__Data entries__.
----
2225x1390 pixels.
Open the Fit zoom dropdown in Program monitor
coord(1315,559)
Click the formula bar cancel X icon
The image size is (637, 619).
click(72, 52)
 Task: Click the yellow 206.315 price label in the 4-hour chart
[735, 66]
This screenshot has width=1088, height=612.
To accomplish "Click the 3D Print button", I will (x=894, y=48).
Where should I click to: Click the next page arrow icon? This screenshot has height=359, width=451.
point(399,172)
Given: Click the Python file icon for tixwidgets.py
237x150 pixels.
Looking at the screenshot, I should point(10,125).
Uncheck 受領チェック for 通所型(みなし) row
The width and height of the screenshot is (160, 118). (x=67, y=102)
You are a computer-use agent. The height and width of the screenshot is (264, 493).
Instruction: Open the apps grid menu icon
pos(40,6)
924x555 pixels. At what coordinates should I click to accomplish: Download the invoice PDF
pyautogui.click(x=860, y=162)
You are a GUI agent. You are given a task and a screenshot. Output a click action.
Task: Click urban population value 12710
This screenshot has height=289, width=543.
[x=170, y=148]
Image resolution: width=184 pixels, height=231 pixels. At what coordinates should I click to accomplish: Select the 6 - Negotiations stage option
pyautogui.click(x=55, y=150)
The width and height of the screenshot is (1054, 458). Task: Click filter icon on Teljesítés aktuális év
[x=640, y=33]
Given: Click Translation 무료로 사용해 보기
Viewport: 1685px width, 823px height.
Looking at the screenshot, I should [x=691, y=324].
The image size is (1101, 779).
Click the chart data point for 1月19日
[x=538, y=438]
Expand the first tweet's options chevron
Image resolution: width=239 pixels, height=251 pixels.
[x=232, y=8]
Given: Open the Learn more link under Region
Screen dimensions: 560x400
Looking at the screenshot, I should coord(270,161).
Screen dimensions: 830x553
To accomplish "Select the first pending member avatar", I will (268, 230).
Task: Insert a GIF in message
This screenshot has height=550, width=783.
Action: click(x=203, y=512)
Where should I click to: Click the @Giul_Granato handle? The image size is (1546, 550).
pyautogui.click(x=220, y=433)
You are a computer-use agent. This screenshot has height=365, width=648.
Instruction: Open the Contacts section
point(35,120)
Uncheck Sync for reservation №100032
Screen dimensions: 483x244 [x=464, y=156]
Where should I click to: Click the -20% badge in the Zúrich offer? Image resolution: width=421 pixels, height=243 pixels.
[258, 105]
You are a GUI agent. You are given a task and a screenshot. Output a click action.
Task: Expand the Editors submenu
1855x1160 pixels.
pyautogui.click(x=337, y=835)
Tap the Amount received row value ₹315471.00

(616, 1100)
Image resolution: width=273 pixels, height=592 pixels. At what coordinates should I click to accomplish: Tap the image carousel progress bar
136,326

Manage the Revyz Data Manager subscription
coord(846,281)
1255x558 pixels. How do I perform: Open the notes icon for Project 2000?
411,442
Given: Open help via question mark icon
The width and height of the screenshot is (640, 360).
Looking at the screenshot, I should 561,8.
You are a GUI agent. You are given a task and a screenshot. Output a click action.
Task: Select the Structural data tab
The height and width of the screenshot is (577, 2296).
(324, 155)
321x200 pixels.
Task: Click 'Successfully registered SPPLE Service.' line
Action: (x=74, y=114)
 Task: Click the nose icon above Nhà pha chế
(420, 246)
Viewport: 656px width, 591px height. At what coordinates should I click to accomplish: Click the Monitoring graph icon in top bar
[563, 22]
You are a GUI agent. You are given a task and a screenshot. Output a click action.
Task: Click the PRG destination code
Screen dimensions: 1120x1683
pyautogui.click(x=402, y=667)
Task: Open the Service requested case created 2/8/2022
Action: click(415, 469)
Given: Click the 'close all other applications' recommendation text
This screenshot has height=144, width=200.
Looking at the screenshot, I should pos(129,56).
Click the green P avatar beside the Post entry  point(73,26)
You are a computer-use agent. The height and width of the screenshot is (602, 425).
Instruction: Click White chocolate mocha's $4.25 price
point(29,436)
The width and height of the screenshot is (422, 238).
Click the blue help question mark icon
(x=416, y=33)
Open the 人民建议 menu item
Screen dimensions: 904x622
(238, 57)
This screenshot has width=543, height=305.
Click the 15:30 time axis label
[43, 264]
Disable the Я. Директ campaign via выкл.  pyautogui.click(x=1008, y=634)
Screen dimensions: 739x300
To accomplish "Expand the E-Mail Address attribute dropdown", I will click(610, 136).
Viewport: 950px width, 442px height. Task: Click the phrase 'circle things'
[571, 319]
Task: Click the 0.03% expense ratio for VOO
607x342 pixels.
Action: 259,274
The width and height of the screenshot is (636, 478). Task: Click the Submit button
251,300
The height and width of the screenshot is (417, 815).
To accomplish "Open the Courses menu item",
----
Copy out the lines of every data entry above exactly as they appear.

__EXERCISE ANSWER__.
2225x1390 pixels.
Open the Fit zoom dropdown in Program monitor
coord(1315,559)
Click the formula bar cancel X icon
The image size is (637, 619).
click(72, 52)
 Task: Click the yellow 206.315 price label in the 4-hour chart
[735, 66]
This screenshot has width=1088, height=612.
To accomplish "Click the 3D Print button", I will (x=894, y=48).
Where should I click to: Click the next page arrow icon? This screenshot has height=359, width=451.
point(399,172)
Given: Click the Python file icon for tixwidgets.py
237x150 pixels.
Looking at the screenshot, I should point(10,125).
Uncheck 受領チェック for 通所型(みなし) row
The width and height of the screenshot is (160, 118). (x=67, y=102)
You are a computer-use agent. The height and width of the screenshot is (264, 493).
Instruction: Open the apps grid menu icon
pos(40,6)
924x555 pixels. At what coordinates should I click to accomplish: Download the invoice PDF
pyautogui.click(x=860, y=162)
You are a GUI agent. You are given a task and a screenshot. Output a click action.
Task: Click urban population value 12710
This screenshot has height=289, width=543.
[x=170, y=148]
Image resolution: width=184 pixels, height=231 pixels. At what coordinates should I click to accomplish: Select the 6 - Negotiations stage option
pyautogui.click(x=55, y=150)
The width and height of the screenshot is (1054, 458). Task: Click filter icon on Teljesítés aktuális év
[x=640, y=33]
Given: Click Translation 무료로 사용해 보기
Viewport: 1685px width, 823px height.
Looking at the screenshot, I should [x=691, y=324].
The image size is (1101, 779).
Click the chart data point for 1月19日
[x=538, y=438]
Expand the first tweet's options chevron
Image resolution: width=239 pixels, height=251 pixels.
[x=232, y=8]
Given: Open the Learn more link under Region
Screen dimensions: 560x400
Looking at the screenshot, I should coord(270,161).
Screen dimensions: 830x553
To accomplish "Select the first pending member avatar", I will (268, 230).
Task: Insert a GIF in message
This screenshot has height=550, width=783.
Action: click(x=203, y=512)
Where should I click to: Click the @Giul_Granato handle? The image size is (1546, 550).
pyautogui.click(x=220, y=433)
You are a computer-use agent. This screenshot has height=365, width=648.
Instruction: Open the Contacts section
point(35,120)
Uncheck Sync for reservation №100032
Screen dimensions: 483x244 [x=464, y=156]
Where should I click to: Click the -20% badge in the Zúrich offer? Image resolution: width=421 pixels, height=243 pixels.
[258, 105]
You are a GUI agent. You are given a task and a screenshot. Output a click action.
Task: Expand the Editors submenu
1855x1160 pixels.
pyautogui.click(x=337, y=835)
Tap the Amount received row value ₹315471.00

(616, 1100)
Image resolution: width=273 pixels, height=592 pixels. At what coordinates should I click to accomplish: Tap the image carousel progress bar
136,326

Manage the Revyz Data Manager subscription
coord(846,281)
1255x558 pixels. How do I perform: Open the notes icon for Project 2000?
411,442
Given: Open help via question mark icon
The width and height of the screenshot is (640, 360).
Looking at the screenshot, I should 561,8.
You are a GUI agent. You are given a task and a screenshot. Output a click action.
Task: Select the Structural data tab
The height and width of the screenshot is (577, 2296).
(324, 155)
321x200 pixels.
Task: Click 'Successfully registered SPPLE Service.' line
Action: (x=74, y=114)
 Task: Click the nose icon above Nhà pha chế
(420, 246)
Viewport: 656px width, 591px height. At what coordinates should I click to accomplish: Click the Monitoring graph icon in top bar
[563, 22]
You are a GUI agent. You are given a task and a screenshot. Output a click action.
Task: Click the PRG destination code
Screen dimensions: 1120x1683
pyautogui.click(x=402, y=667)
Task: Open the Service requested case created 2/8/2022
Action: click(415, 469)
Given: Click the 'close all other applications' recommendation text
This screenshot has height=144, width=200.
Looking at the screenshot, I should pos(129,56).
Click the green P avatar beside the Post entry  point(73,26)
You are a computer-use agent. The height and width of the screenshot is (602, 425).
Instruction: Click White chocolate mocha's $4.25 price
point(29,436)
The width and height of the screenshot is (422, 238).
Click the blue help question mark icon
(x=416, y=33)
Open the 人民建议 menu item
Screen dimensions: 904x622
(238, 57)
This screenshot has width=543, height=305.
Click the 15:30 time axis label
[43, 264]
Disable the Я. Директ campaign via выкл.  pyautogui.click(x=1008, y=634)
Screen dimensions: 739x300
To accomplish "Expand the E-Mail Address attribute dropdown", I will click(610, 136).
Viewport: 950px width, 442px height. Task: Click the phrase 'circle things'
[571, 319]
Task: Click the 0.03% expense ratio for VOO
607x342 pixels.
Action: 259,274
The width and height of the screenshot is (636, 478). Task: Click the Submit button
251,300
The height and width of the screenshot is (417, 815).
To accomplish "Open the Courses menu item",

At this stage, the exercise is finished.